Settimana corta: meno giorni di lavoro, più benessere e produttività

La settimana corta aumenta la motivazione, riduce il burnout e migliora salute mentale e fisica dei lavoratori. Studi in USA, Australia, Regno Unito e Islanda confermano i benefici.

E’ da un po’ che si parla di introdurre la settimana corta nelle aziende. Si tratta di un modello organizzativo che prevede la riduzione dei giorni lavorativi, generalmente da cinque a quattro, senza diminuire la retribuzione o, in alcuni casi, mantenendo il monte ore invariato. Questo modello si basa sulla convinzione che una maggiore efficienza e un miglior equilibrio tra vita privata e professionale, possano incrementare la produttività complessiva e il benessere individuale del lavoratore.

Secondo uno studio, la settimana lavorativa di 4 giorni aumenterebbe la motivazione al lavoro.

Gli studi che confermano questa teoria sono tanti. L’ultimo in ordine di tempo è stato curato dal dipartimento di sociologia del “Boston College”, un’università privata nel Massachusetts, USA. Scopo della ricerca è stato valutare le conseguenze della settimana corta a parità di salario. Ha coinvolto quasi 3 mila lavoratori di 141 organismi distribuiti in Australia, Canada, Nuova Zelanda, Regno Unito, Irlanda e Stati Uniti. Sono stati esaminati vari valori, tra cui appagamento personale, burnout e benessere psico-fisico, sia prima che dopo lo studio. Il gruppo di controllo è stato formato da 285 dipendenti di 12 imprese che non hanno partecipato alla ricerca.

E’ stato dimostrato che la riduzione della settimana lavorativa ha prodotto effetti positivi, quali minori problemi di sonno e di fatica. La ricerca, tuttavia, ha mostrato dei limiti relativi al fatto che il campione sottoposto ad indagine si è offerto volontariamente e ha riguardato Paesi anglofoni. Pur in presenza di dati circoscritti, gli autori dello studio ritengono, comunque, che l’effetto positivo possa essere determinato dall’alimentazione della motivazione al lavoro, frutto della riduzione della settimana. Questa constatazione, che ha bisogno di ulteriori conferme, è stata suffragata dal gruppo di controllo, che non ha rilevato miglioramenti sul proprio benessere rispetto a quello indagato.

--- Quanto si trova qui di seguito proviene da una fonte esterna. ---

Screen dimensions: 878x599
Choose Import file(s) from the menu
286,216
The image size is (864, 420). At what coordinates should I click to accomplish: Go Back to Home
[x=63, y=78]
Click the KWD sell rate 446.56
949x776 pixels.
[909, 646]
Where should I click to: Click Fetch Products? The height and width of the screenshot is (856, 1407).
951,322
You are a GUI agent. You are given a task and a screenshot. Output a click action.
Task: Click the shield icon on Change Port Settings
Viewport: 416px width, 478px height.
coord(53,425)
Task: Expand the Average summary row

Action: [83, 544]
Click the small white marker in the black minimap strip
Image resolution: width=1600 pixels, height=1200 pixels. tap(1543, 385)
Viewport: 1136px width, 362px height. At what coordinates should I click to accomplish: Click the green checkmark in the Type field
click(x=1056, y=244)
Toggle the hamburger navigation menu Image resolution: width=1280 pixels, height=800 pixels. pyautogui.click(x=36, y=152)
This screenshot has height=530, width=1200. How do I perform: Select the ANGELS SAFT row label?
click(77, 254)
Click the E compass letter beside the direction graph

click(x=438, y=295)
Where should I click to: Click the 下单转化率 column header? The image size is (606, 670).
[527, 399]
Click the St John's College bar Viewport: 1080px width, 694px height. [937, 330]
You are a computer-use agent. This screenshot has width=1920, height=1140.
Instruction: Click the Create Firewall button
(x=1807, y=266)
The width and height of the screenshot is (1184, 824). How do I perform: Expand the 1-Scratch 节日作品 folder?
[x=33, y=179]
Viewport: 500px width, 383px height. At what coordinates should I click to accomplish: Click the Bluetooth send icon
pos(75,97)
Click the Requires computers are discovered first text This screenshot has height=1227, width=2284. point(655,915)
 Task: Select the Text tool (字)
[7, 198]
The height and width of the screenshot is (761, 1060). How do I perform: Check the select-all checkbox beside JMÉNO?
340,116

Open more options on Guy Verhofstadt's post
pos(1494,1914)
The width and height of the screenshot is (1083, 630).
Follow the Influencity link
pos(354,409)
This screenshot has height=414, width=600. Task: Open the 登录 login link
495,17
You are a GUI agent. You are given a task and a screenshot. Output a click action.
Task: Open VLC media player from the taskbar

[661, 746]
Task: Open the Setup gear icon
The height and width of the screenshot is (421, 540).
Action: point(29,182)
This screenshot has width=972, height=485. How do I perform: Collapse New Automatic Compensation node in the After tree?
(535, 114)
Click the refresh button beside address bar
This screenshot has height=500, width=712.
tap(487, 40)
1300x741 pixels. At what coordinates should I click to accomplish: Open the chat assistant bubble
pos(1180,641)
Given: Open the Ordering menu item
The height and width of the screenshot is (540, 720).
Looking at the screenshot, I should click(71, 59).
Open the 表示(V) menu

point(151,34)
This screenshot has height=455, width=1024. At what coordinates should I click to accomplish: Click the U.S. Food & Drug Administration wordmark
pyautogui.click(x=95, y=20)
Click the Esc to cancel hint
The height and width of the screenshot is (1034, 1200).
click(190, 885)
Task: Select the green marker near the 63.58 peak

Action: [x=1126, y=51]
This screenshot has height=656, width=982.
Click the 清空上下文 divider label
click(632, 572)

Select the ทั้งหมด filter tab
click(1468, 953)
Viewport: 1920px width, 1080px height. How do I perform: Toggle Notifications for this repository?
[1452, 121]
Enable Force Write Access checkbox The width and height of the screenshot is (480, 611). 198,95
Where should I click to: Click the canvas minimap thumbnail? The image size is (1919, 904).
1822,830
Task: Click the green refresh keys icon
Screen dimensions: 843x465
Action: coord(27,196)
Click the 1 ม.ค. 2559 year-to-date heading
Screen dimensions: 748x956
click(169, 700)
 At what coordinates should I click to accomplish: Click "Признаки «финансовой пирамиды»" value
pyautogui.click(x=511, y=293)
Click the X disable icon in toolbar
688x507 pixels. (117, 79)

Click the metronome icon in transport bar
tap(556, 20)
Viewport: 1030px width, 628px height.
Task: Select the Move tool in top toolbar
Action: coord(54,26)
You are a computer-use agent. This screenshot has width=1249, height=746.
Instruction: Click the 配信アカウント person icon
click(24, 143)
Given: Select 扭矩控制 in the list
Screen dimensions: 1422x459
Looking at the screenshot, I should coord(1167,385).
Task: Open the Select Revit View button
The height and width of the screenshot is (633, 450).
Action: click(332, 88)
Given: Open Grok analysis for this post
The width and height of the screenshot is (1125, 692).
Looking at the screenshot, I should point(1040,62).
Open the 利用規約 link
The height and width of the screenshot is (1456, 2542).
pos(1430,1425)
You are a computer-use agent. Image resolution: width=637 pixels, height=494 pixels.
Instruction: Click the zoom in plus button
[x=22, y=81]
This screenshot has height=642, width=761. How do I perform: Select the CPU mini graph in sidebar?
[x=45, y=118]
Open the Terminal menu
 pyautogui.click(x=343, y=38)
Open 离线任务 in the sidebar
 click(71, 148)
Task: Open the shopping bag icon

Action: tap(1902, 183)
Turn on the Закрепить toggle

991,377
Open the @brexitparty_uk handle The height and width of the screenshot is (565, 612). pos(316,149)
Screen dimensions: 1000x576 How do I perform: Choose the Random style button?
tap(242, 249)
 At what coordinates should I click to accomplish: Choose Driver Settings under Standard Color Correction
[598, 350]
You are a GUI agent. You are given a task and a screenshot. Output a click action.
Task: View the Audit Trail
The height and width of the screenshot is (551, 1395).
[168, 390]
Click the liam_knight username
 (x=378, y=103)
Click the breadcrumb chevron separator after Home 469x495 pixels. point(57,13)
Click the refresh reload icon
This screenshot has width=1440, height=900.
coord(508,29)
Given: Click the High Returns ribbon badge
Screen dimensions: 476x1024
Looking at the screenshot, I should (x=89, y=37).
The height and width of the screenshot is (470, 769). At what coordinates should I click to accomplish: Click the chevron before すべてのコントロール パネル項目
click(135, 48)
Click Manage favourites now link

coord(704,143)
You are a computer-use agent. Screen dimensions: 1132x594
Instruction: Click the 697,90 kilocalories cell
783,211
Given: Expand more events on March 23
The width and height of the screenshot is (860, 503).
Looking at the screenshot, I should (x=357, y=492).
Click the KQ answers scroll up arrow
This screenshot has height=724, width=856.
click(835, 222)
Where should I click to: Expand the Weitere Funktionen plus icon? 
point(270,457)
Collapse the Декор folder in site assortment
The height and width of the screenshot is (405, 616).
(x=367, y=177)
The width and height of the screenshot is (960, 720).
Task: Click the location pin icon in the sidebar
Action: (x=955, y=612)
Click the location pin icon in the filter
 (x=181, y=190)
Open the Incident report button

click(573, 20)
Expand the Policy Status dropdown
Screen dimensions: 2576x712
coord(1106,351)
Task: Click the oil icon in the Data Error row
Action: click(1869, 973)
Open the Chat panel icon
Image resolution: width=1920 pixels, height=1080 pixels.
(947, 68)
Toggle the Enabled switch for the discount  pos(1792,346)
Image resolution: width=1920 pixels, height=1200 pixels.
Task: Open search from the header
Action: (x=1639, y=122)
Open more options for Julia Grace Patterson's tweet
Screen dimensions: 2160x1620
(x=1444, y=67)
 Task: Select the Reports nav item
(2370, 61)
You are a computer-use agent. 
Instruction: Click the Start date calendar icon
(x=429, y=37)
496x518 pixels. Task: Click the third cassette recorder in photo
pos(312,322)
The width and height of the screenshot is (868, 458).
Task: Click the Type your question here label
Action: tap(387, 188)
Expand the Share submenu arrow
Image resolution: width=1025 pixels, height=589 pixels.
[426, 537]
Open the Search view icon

Le condizioni che hanno avuto maggiori benefici dalla settimana corta sono il burnout, la gratificazione, la salute mentale.

A livello numerico le condizioni che hanno avuto maggiori benefici sono il burnout, la gratificazione, la salute mentale e, con percentuali più basse, quella fisica. Quest’ultimo aspetto può essere spiegato dal corpo che impiega più tempo per avvertire miglioramenti. Chiaramente non va preso per oro colato il risultato di ricerche di questo genere, proprio perché limitate ad aree circoscritte. Però, sono indicazioni utili per comprendere dove andrà a parare l’organizzazione del lavoro, di cui la settimana corta, con molta probabilità, potrà costituirne il fulcro essenziale.

Per la cronaca, la settimana corta è stata sperimentata e adottata in diversi paesi del mondo, con risultati variabili. Tra i pionieri, l’Islanda ha condotto test significativi, ottenendo risultati positivi sulla produttività e il benessere dei lavoratori. Anche in Italia è stata adottata in diverse aziende e nella Pubblica Amministrazione con esiti, pare, positivi. Sembra che stia cambiando il paradigma culturale alla base dell’organizzazione del lavoro, mettendo al centro il benessere dei lavoratori per raggiungere quello che è il principale obiettivo di un’azienda: la produttività. Inoltre, questo modello sembra essere più consono alla diffusione della tecnologia, con l’automazione e l’Intelligenza Artificiale (IA). Chi vivrà, vedrà!